Notes from learning about distributed systems in GW CS 6421 with Prof. Wood
1. Introduction to SDN(done in 30 minutes).
- Big picture: make network open and programmable.
- Pretty much like computer system model which contains three levels: low level hardware, operation system, high level applications.
- SND model change the middle layer to Network Operating System (SDN controller).
- SND controller talk to forwarding devices which could be treated as hardwares.
- Packet flow: phase the packet header, push the information to the device, SDN controller translate it to forwarding device to do operating on the packet.
- SDN controller provides some kinds of abstraction of the network.
- "SouthBound Interface" - some kind of protocols which SDN controller could use to communicate with forwarding devices. Example: OpenFlow.

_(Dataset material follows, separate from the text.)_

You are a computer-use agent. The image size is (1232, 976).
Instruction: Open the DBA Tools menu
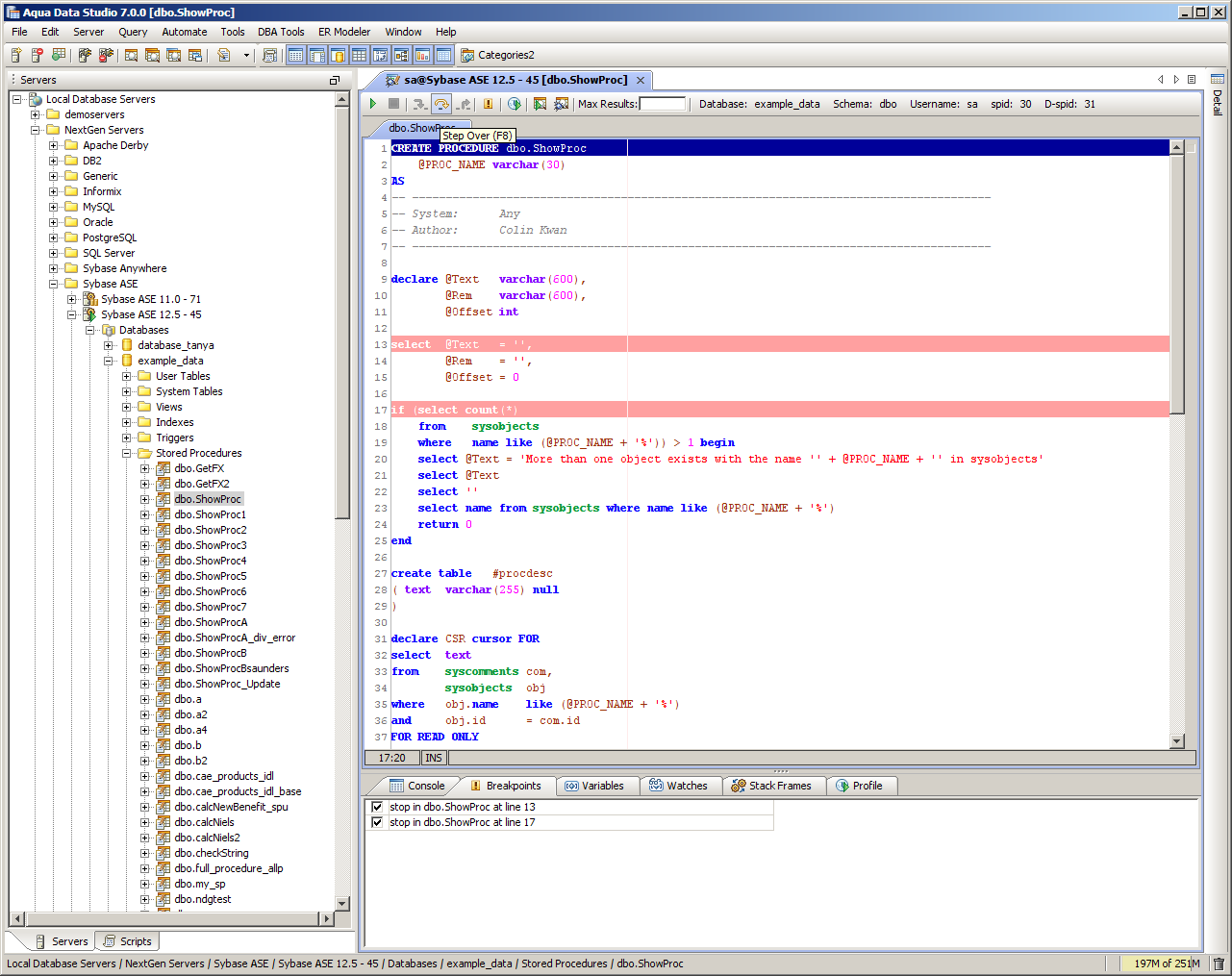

- SND Controller provides: Topology service, Inventory service, Statistic service and Host tracking.
- Application interface provides some kinds of API such as Java API.

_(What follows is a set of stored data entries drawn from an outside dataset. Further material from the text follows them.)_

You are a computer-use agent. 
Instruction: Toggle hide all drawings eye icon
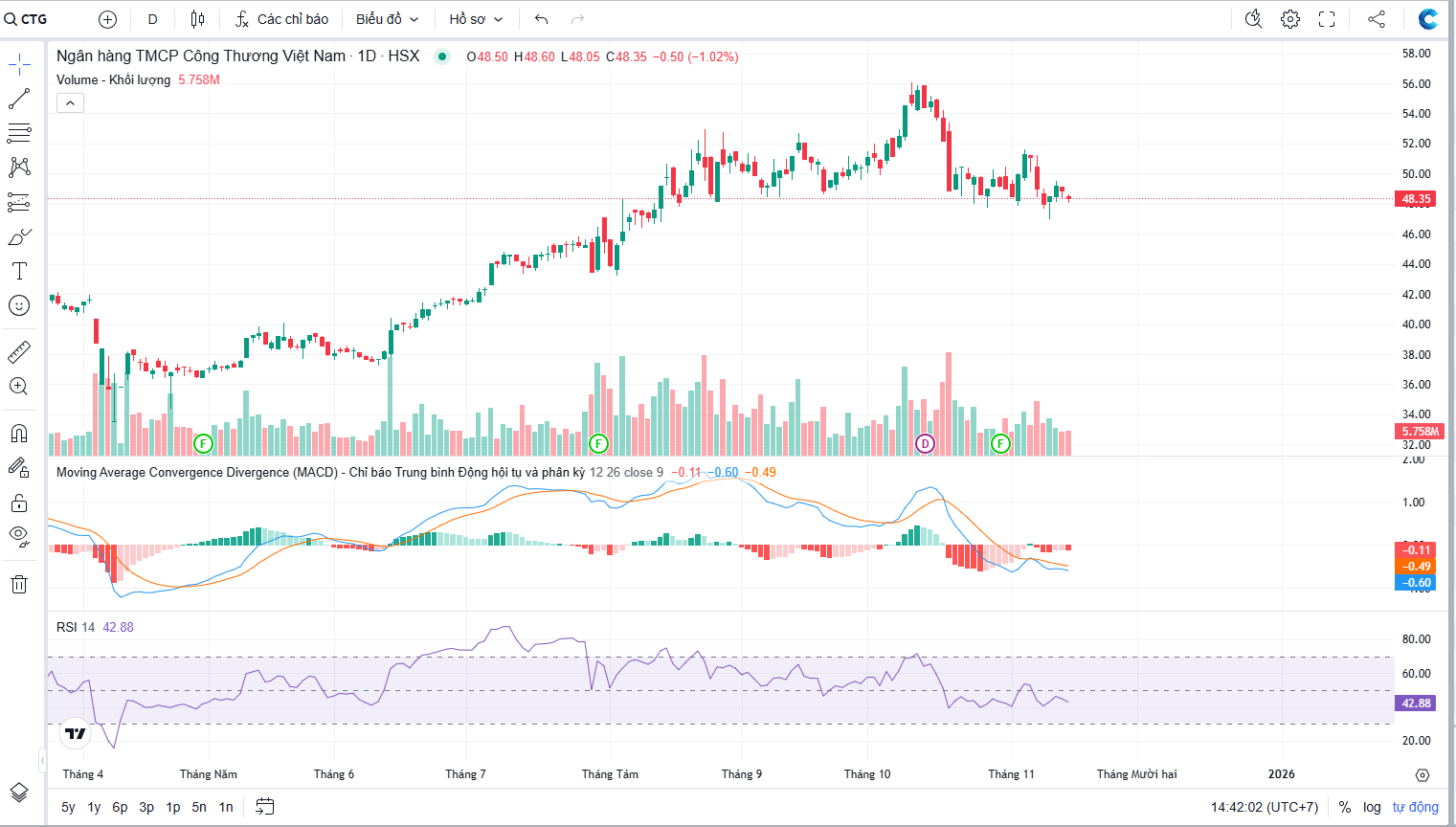click(19, 536)
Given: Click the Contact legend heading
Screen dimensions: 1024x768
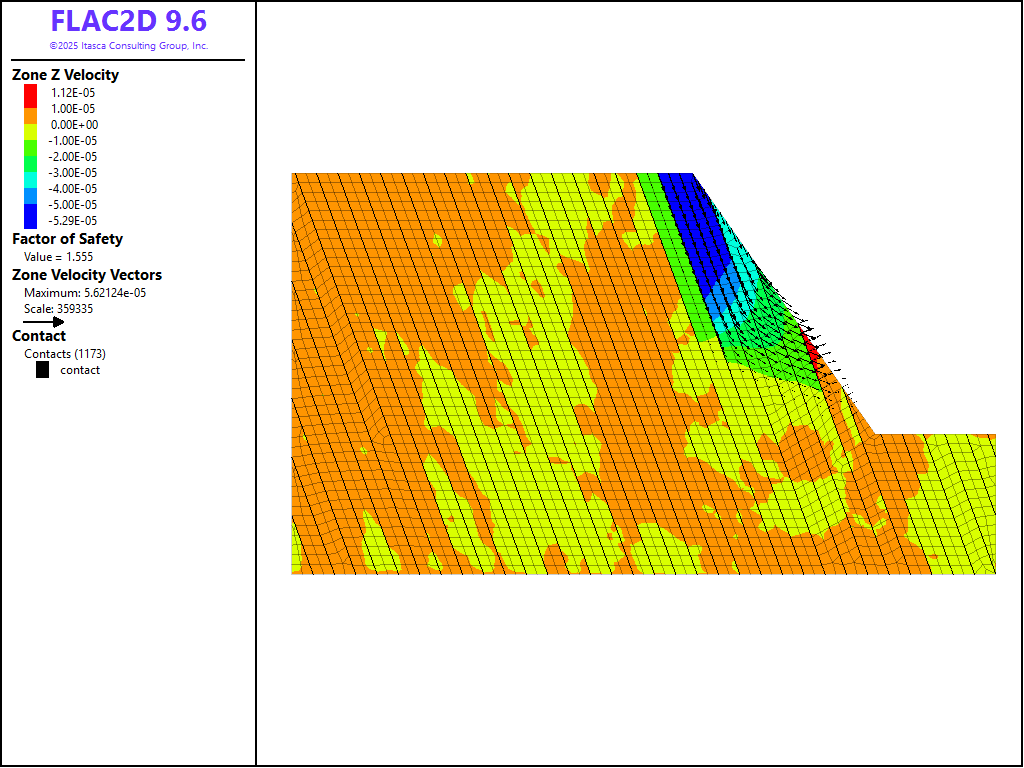Looking at the screenshot, I should (39, 336).
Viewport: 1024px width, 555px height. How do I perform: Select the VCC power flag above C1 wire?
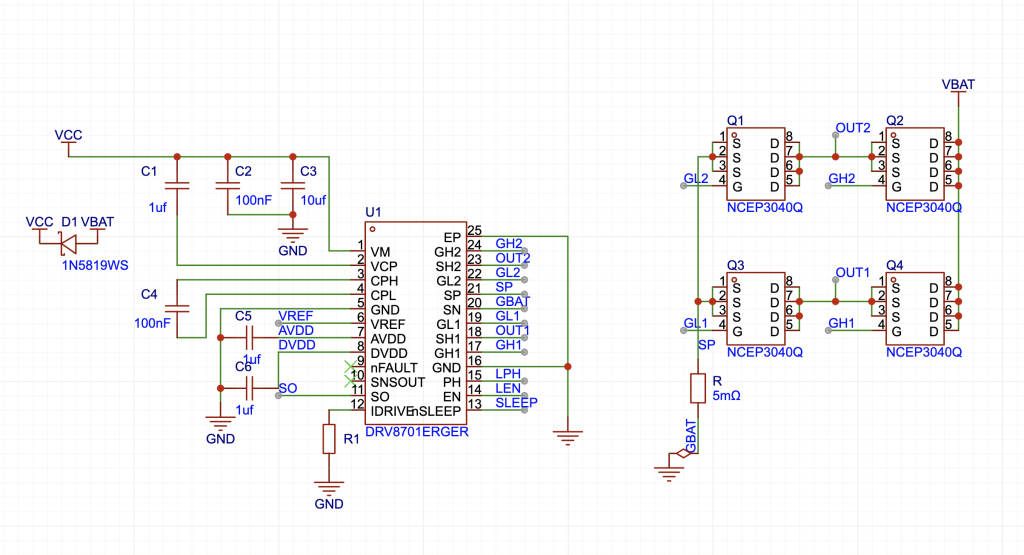click(68, 135)
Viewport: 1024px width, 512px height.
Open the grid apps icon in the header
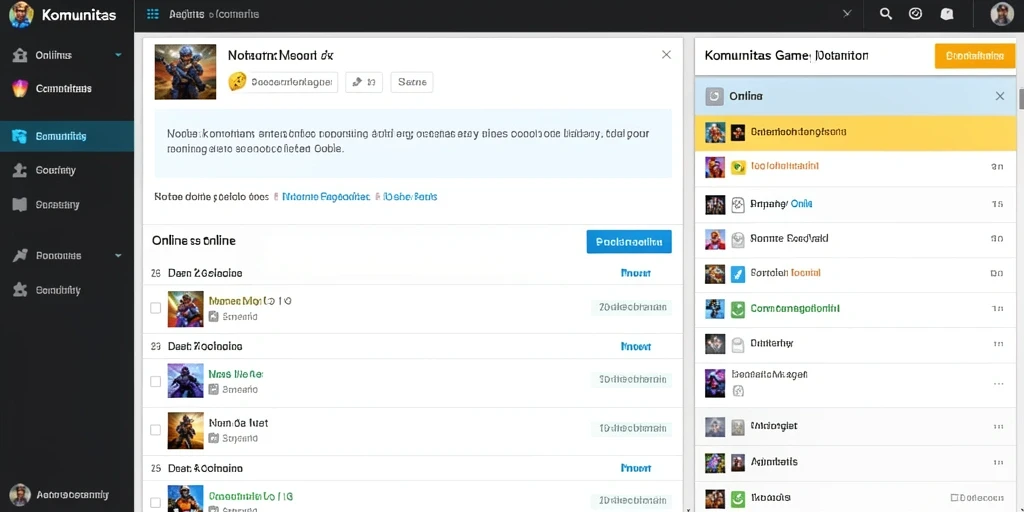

- This environment enables the network to be treated to be a shared resource to different workloads.
- Clustering: have a cluster of systems that can load balanced workloads instead of a single system. (availability and scalability)

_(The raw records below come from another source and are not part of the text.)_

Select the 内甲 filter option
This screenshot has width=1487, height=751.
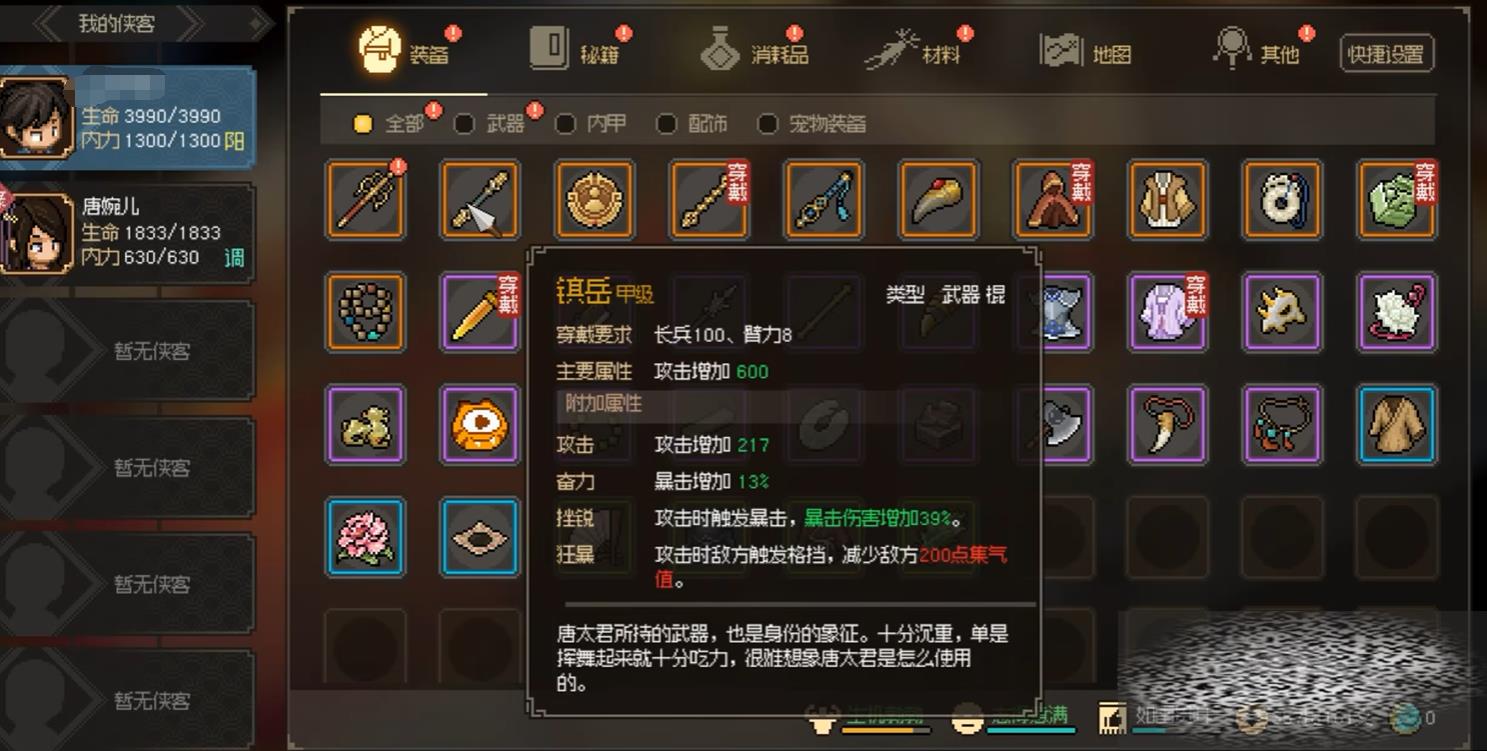[591, 124]
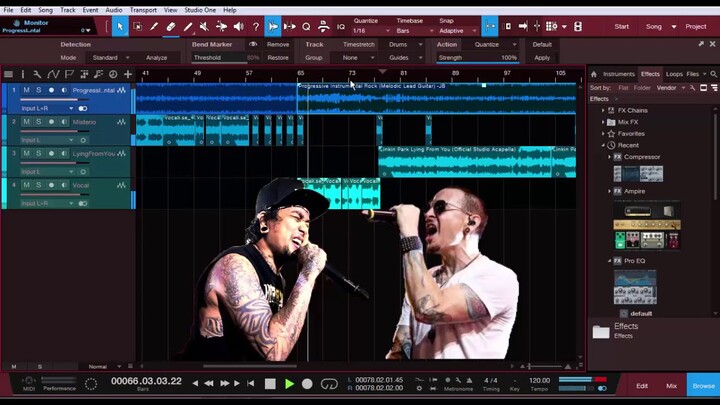Select the Eraser tool
This screenshot has width=720, height=405.
tap(171, 27)
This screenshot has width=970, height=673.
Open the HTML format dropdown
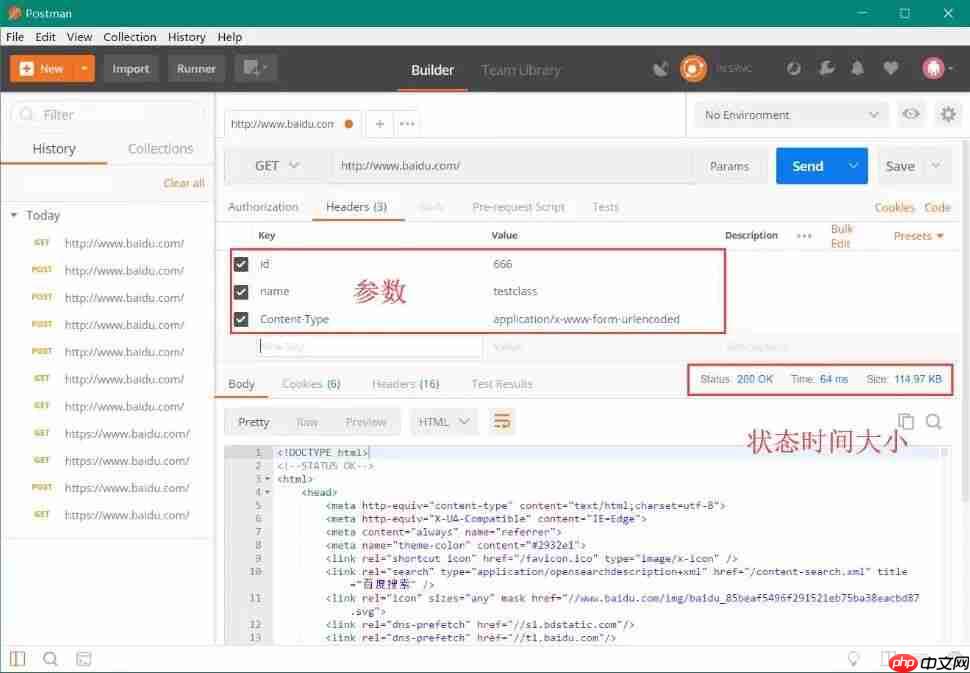point(444,422)
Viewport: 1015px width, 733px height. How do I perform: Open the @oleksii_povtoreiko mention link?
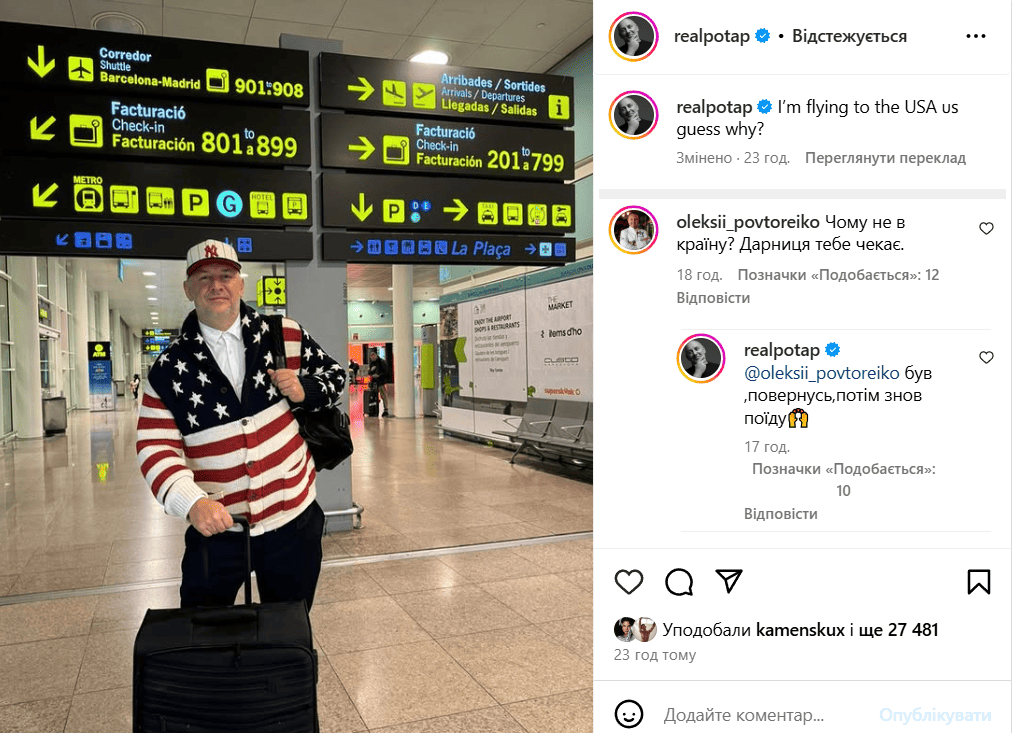click(x=821, y=373)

- Separate to different regions and each has a SDN controller.
- SDN controllers can be designed in hierarchy.
2. Tutorial: Using the OpenDaylight SDN Controller with the Mininet Network Emulator (done around 2 hours)
- Set up mininet network simulator in virtual box. (the virtual box change the menu a bit so the host-only networks are in 'file' menu). We need two networks for the virtual machine. On connect to the NAT and the other on should connect to the host which is my laptop.
- The Ubuntu img with mininet which is provided by the author is not usable. I got the latest version of mininet VM and it works fine.
- The OpenDaylight tutorial is not so correct. I used openjdk-8-jre-headless then everything worked out.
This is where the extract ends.